» Objectif 1
Dans les entrées ci-dessous, recopiez à l'identique le passage qui va de la ligne contenant « Enable showing clients without a portfolio » jusqu'à la fin des entrées, bornes comprises.

» Texte à lire
Par ailleurs, la visualité de la culture populaire urbaine oscille entre hypervisibilité et infravisibilité. Du côté de l’hypervisibilité, les formes du spectacle urbain se sont multipliées sous l’influence de l’industrialisation et de l’innovation technique. S’ajoutant aux activités traditionnelles de loisir et de divertissement culturel (performances théâtrales et musicales, cirques, foires), la mécanisation des systèmes optiques et des procédés techniques de reproduction des images a diversifié les formes de spectacle immersif en ville. Le 19e siècle a vu l’apparition des dioramas, stéréoscopes et, plus tard, des salles de cinéma, alors que les progrès de l’impression industrielle permettaient la dissémination massive de photographies, cartes postales, brochures, affiches et magazines. Cette industrie de l’image en plein essor, renforcée au milieu du 20e siècle par l’apparition de la télévision, a produit de nouveaux portraits documentaires et récits fictionnels de la vie sociale urbaine. À l’ère postindustrielle de l’économie créative (Graeme), ce sont la mode, le design interactif et les jeux vidéo qui gagnent en influence dans la sphère de la création visuelle, contribuant ainsi à renforcer la centralité des villes comme sites de production d’images. Rivalisant entre elles pour capter la manne du développement touristique, les métropoles investissent dans les évènements festifs, l’animation de la vie nocturne et la gastronomie pour forger et imposer leur image de marque dans l’espace des échanges globalisés.

» Objectif 2
Répondez à ces questions sur le texte consacré à la culture populaire urbaine :
(a) Quels dispositifs sont apparus au 19e siècle ?
(b) Quelle invention a renforcé l'industrie de l'image au milieu du 20e siècle ?
(c) Dans quoi les métropoles investissent-elles pour forger leur image de marque ?

» Données fournies
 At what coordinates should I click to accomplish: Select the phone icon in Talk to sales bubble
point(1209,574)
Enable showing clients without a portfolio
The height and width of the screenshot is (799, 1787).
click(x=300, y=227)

» Réponse complète 1
Enable showing clients without a portfolio
The height and width of the screenshot is (799, 1787).
click(x=300, y=227)

» Réponse complète 2
(a) Les dioramas, les stéréoscopes et, plus tard, les salles de cinéma.
(b) La télévision.
(c) Les évènements festifs, l'animation de la vie nocturne et la gastronomie.